Perhaps those things we see in ourselves as flaws are really what makes us unique and un-clonable, maybe?
It becomes more puzzling with each day -- just why this relatively frail and inconsequential woman in her final decade has come to the attention of "The World", a world she has stood in awe of throughout a long and rather ordinary existence.
Only, in looking back, that life may have been far less ordinary -- in the living of it -- than I ever realized. The ups may have been higher and the lows far deeper -- all leading to an extraordinarily rich life experience, for all the pain or pleasure it brought. It's only in retrospect that I can see that, and realize that all of it was providing the enhanced energy and a keen perceptiveness that I'm able to access today as all of that aliveness appears to be on tap when I'm before audiences in my little theater presentations.
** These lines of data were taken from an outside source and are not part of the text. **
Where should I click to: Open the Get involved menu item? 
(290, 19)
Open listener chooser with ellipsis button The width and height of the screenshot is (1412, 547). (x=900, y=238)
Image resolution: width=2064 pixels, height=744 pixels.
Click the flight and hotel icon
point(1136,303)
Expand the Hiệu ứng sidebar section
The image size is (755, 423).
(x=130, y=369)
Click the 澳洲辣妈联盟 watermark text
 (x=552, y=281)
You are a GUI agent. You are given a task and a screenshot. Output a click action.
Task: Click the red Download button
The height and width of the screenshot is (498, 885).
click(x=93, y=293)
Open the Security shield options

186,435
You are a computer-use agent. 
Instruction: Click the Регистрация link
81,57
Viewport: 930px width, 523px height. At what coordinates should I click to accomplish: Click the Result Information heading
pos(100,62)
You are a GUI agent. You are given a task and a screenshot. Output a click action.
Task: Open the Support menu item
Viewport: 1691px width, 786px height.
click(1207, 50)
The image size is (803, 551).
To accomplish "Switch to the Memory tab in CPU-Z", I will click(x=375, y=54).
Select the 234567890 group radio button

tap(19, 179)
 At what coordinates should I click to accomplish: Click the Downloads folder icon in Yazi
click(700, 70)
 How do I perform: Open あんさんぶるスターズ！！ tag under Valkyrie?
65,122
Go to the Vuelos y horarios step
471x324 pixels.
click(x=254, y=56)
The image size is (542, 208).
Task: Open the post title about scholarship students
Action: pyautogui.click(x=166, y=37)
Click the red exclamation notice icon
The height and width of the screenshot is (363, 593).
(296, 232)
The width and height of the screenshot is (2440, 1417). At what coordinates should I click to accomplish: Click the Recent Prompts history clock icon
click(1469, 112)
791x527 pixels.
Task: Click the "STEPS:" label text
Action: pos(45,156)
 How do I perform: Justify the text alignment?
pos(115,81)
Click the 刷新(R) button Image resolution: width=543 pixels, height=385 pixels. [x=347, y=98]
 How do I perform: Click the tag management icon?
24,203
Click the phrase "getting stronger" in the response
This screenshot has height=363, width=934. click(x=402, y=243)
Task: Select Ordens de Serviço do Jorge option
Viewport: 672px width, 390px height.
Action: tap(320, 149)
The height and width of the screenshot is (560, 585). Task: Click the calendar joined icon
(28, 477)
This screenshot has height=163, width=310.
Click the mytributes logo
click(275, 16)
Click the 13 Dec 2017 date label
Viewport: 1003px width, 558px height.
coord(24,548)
I seem to be able to draw upon what turns out to be common and universal themes that connect with others.
This may be the only way for me to make sense of the magic ... .
Tomorrow I'll be facing the man I've watched so often as the Charlie Rose PBS show morphs into the Tavis Smiley show just before I fall off to sleep most nights. I'm so often struck by the sharp differences the two hosts represent -- Rose urbane and so clearly "New York", and Smiley "urban" and "earthy" (for whatever that means), but the nature of those differences has never been clear; except for that of race -- but that's no longer enough nor are those differences clear or of any particular importance.
There will be those first few moments of awkwardness as the fleeting and jarring thoughts of "who on earth do they think I am, and what are these folks expecting of me?" cross my mind. As always, once the conversation begins and I become an active listener (the secret) I will forget completely that this is out-of-the-ordinary, and my host's natural warmth will take over and he will become that young male interviewer of his older and more experienced guest (moi), and the time will flash by and it will have been just one more memorable experience to savor against an unknown future that has -- until this day -- always held promise ... .
... and then Monday will have passed, and another Tuesday will come, as always.